CS Research at Haverford: 2010

Tuesday, July 27, 2010

Printer issues in the Lab, how to do proper setup

With updating the lab to the new machines, the lab has been experiencing problems printing to the network-enabled printer. Originally, we had set up the computers to print using the HP JetDirect protocol, but that had proven to be flaky. Instead, we used the Line Printer Daemon Protocol (LPD) to print to this printer.

In order to set LPR (the "client" for LPD) up properly in Ubuntu, we first needed the IP address of the printer, which could be, for example, 192.168.1.127.

Next, go the System->Administration->Printing, and press the Add button.

Then, click "Network Printer" in the Devices list on the left, and choose "LPD/LPR Host or Printer".

Type in the printer's IP address into the "Host:" text box, and leave the Queue blank.

(The reason why there is no queue is because there is only one printer hosted on this LPD server (the printer itself). If we had a print server with two or more printers connected to it, we would have to specify the specific queue that is tied to the specific printer that we want to add. For instance, if the print server had an HP LaserJet and an HP DeskJet connected to it, with queue names HPLaserJet and HPDeskJet, respectively, then in order to add the HP LaserJet as a printer, we would put the IP address of the print server in the "Host:" field, and HPLaserJet in the "Queue:" field).

Getting back on track, press the forward button, and Ubuntu will find the proper driver (hopefully), offer you some print options (which for our purposes we did not need to change, press "Forward" to continue) and automatically make a name for the printer, which you can change if you want.

Finish up by pressing Apply, and it will ask you if you would like to print a test page.

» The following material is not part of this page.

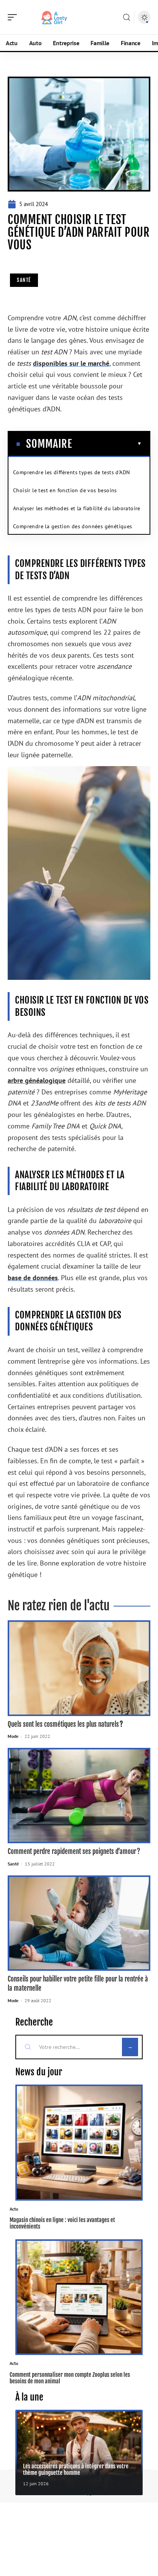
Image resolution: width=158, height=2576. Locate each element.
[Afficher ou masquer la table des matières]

Et Viola! Your printer should now be up and running!

Tuesday, July 20, 2010

Setting up Hadoop cluster

In order to make ssh keys work and to not give superuser permissions to students who want to run a map/reduce program, we first create a user called hadoop and a home folder for this user in /ahome (because this is safe from NFS. Then we extract the hadoop program and change its owner to hadoop. In order to not share this user across NFS, we choose a user ID and group that is lower than (to be safe) 700 (in this case, it was 666):

sudo mkdir hadoop (in /ahome)
sudo groupadd -g 666 hadoop
sudo useradd -g hadoop -u 666 -d /ahome/hadoop hadoop
sudo passwd hadoop
sudo tar xvf /ahome/sadmin/Desktop/hadoop-0.20.2.tar.gz (in /usr/local)
sudo chown -R hadoop:hadoop hadoop-0.20.2/
cd /ahome
sudo chown -R hadoop:hadoop hadoop/

Next, we change user to hadoop and then generate a new password-less (the -P "" parameter) RSA key, and then copy it to the ssh authorized_keys file so that hadoop can ssh to a computer without a password:

su - hadoop
ssh-keygen -t rsa -P ""
cat /ahome/hadoop/.ssh/id_rsa.pub >> /ahome/hadoop/.ssh/authorized_keys

Next, we have to change hadoop's hadoop-env.sh configuration file to compensate for problems with IPv6 (change the preferred Java IP stack to IPv4Stack) and to specify the location of the Java virtual machine:

cd /usr/local/hadoop-0.20.2/conf
pico hadoop-env.sh
Change:
export HADOOP_OPTS=-Djava.net.preferIPv4Stack=true
export JAVA_HOME=/usr/lib/jvm/java-6-sun

Next, we need to state where the temporary directory for hadoop is and change the fs.default.name and the jobtracker name to the name of the master in the cluster, and the dfs replication number to the number of slaves in the cluster:

pico core-site.xml
Change:
<configuration>
<property>
<name>hadoop.tmp.dir</name>
<value>/usr/local/hadoop-0.20.2/hadoop-temp/hadoop-${user.name}</value>
<description>A base for other temporary directories.</description>
</property>
<property>
<name>fs.default.name</name>
<value>hdfs://master:54310</value>
<description>The name of the default file system. A URI whose
scheme and authority determine the FileSystem implementation. The
uri's scheme determines the config property (fs.SCHEME.impl) naming
the FileSystem implementation class. The uri's authority is used to
determine the host, port, etc. for a filesystem.</description>
</property>
<configuration>

pico mapred-site.xml
<configuration>
<property>
<name>mapred.job.tracker</name>
<value>master:54311</value>
<description>The host and port that the MapReduce job tracker runs
at. If "local", then jobs are run in-process as a single map
and reduce task.
</description>
</property>
</configuration>

pico hdfs-site.xml
<configuration>
<property>
<name>dfs.replication</name>
<value>10</value>
<description>Default block replication.
The actual number of replications can be specified when the file is created.
The default is used if replication is not specified in create time.
</description>
</property>
</configuration>

We make the temp directory (that was specified in the core-site.xml):

cd ..
mkdir hadoop-temp (in /usr/local/hadoop-0.20.2)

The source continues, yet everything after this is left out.